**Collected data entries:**
=== Section Start ===
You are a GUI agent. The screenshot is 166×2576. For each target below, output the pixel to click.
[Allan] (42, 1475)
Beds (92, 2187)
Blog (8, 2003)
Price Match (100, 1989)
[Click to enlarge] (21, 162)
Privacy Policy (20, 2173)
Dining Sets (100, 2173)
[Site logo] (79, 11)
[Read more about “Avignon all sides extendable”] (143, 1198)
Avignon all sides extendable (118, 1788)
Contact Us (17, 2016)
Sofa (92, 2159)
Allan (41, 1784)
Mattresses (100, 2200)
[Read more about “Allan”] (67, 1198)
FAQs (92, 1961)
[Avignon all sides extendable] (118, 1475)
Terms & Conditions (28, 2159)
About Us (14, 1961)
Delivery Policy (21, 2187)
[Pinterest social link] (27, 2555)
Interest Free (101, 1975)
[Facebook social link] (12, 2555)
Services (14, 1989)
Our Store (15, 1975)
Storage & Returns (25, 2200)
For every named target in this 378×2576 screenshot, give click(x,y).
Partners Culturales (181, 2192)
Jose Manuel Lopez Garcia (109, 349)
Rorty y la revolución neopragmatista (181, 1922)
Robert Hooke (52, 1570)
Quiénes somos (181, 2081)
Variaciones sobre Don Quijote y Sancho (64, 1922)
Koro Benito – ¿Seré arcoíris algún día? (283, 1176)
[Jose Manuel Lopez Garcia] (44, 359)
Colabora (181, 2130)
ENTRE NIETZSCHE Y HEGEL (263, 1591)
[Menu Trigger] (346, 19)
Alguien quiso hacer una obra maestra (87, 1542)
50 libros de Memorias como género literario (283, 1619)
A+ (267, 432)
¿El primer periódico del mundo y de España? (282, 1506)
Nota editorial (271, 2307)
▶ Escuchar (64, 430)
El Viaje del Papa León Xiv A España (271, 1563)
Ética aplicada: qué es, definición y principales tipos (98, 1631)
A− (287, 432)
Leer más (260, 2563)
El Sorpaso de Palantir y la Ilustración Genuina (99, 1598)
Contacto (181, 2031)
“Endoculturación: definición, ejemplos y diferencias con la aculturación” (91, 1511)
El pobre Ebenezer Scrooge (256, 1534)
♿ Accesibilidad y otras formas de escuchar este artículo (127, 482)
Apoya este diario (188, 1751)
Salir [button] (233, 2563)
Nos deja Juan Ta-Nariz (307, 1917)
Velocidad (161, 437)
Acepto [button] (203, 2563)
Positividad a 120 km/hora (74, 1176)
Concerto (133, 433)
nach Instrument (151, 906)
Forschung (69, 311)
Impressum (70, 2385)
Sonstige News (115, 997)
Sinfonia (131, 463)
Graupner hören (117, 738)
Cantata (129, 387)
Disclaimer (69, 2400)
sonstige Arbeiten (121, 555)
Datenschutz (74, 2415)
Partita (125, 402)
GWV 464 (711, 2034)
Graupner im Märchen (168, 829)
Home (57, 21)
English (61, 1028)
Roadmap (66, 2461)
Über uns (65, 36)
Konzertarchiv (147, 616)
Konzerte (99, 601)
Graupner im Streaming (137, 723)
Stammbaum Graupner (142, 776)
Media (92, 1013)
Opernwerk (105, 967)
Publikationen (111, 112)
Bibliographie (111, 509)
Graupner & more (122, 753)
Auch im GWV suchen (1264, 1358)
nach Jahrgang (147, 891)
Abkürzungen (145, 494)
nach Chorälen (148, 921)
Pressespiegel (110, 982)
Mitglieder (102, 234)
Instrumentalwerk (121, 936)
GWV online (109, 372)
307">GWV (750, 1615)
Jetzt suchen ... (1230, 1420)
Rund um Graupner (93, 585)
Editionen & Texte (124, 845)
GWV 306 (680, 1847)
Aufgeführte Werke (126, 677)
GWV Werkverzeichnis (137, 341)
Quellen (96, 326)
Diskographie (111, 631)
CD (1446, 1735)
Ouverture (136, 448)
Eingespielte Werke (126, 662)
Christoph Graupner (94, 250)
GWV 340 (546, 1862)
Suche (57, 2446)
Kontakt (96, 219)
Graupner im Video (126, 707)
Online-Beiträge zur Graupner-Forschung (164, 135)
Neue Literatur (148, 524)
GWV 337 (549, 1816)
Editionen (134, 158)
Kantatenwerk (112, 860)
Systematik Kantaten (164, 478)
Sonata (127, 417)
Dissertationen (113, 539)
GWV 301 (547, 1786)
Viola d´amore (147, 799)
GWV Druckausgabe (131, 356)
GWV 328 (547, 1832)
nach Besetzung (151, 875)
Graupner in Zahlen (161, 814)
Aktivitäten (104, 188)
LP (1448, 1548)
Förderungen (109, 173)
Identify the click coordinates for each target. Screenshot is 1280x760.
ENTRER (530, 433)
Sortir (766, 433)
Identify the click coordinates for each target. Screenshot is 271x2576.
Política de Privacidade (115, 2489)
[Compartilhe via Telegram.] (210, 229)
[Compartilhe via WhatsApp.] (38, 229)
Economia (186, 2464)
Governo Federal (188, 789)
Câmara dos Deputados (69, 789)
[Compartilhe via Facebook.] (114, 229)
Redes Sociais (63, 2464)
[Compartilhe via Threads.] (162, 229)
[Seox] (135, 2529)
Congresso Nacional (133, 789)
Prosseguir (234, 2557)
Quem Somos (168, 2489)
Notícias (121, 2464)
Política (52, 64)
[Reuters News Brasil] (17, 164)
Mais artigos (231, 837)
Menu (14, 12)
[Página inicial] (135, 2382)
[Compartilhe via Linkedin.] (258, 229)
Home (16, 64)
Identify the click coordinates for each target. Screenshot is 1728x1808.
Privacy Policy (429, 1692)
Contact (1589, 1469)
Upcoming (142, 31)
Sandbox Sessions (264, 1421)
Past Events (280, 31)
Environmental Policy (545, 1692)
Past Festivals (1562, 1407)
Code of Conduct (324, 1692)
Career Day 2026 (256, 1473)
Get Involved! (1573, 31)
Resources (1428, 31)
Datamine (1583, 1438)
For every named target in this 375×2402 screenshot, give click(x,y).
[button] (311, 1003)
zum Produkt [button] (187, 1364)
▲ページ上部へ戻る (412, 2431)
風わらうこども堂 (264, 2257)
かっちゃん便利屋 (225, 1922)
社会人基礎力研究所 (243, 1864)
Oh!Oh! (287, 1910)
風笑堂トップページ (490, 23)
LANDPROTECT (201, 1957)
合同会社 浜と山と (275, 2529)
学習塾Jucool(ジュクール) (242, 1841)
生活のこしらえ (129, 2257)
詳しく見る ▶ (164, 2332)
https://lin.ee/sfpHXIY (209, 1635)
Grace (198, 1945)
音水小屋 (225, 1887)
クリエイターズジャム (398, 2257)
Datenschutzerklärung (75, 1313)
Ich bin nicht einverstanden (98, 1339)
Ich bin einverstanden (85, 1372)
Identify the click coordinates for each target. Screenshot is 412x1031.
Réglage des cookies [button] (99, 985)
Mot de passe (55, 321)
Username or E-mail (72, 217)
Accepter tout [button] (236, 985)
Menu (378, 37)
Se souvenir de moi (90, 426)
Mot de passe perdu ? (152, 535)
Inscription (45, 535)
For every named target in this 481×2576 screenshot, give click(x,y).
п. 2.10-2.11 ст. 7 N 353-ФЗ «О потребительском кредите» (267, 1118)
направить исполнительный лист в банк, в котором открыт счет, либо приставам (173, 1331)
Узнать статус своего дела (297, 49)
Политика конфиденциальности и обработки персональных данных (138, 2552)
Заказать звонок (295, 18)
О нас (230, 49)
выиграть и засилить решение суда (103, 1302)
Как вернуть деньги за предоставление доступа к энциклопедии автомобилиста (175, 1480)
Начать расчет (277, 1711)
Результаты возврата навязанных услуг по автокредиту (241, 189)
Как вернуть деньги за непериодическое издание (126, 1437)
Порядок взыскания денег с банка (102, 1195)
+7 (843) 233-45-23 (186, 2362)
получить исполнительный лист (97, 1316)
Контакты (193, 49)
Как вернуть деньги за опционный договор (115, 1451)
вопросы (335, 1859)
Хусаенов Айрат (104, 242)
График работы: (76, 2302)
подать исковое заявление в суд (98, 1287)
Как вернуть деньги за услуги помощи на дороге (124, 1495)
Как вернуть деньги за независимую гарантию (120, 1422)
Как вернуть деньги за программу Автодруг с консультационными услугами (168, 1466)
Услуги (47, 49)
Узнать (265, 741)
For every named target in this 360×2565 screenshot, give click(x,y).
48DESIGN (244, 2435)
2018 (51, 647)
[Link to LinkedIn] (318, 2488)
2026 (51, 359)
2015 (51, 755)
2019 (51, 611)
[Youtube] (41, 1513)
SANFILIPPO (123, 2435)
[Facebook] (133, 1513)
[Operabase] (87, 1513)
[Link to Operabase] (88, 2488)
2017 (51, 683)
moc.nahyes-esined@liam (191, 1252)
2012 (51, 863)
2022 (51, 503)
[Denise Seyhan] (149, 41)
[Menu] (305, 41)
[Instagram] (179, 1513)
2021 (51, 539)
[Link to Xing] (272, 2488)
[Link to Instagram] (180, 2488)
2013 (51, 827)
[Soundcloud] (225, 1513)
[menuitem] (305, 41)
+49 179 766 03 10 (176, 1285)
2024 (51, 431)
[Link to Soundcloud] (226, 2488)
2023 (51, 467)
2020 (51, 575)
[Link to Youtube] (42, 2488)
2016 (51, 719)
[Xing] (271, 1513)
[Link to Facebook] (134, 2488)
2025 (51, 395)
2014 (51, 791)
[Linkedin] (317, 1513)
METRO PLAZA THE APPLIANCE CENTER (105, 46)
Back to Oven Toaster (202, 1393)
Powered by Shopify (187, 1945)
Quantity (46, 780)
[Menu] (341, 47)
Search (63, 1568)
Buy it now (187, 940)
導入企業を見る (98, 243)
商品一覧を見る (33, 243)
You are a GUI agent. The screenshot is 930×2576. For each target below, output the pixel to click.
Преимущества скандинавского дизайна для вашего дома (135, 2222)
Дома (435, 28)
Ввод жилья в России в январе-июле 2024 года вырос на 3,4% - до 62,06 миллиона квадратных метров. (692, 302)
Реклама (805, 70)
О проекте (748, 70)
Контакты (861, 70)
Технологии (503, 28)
=== Section End ===
**EXERCISE GOAL:** Reproduce the entries above exactly, but only the lines between the line holding "Instrumentalwerk (121, 936)" and the line holding "Sortir (766, 433)", inclusive.

**SOLUTION TO THIS EXERCISE:**
Instrumentalwerk (121, 936)
GWV online (109, 372)
307">GWV (750, 1615)
Jetzt suchen ... (1230, 1420)
Rund um Graupner (93, 585)
Editionen & Texte (124, 845)
GWV 306 (680, 1847)
Aufgeführte Werke (126, 677)
GWV Werkverzeichnis (137, 341)
Quellen (96, 326)
Diskographie (111, 631)
CD (1446, 1735)
Ouverture (136, 448)
Eingespielte Werke (126, 662)
Christoph Graupner (94, 250)
GWV 340 (546, 1862)
Suche (57, 2446)
Kontakt (96, 219)
Graupner im Video (126, 707)
Online-Beiträge zur Graupner-Forschung (164, 135)
Neue Literatur (148, 524)
GWV 337 (549, 1816)
Editionen (134, 158)
Kantatenwerk (112, 860)
Systematik Kantaten (164, 478)
Sonata (127, 417)
Dissertationen (113, 539)
GWV 301 (547, 1786)
Viola d´amore (147, 799)
GWV Druckausgabe (131, 356)
GWV 328 (547, 1832)
nach Besetzung (151, 875)
Graupner in Zahlen (161, 814)
Aktivitäten (104, 188)
LP (1448, 1548)
Förderungen (109, 173)
Identify the click coordinates for each target. Screenshot is 1280x760.
ENTRER (530, 433)
Sortir (766, 433)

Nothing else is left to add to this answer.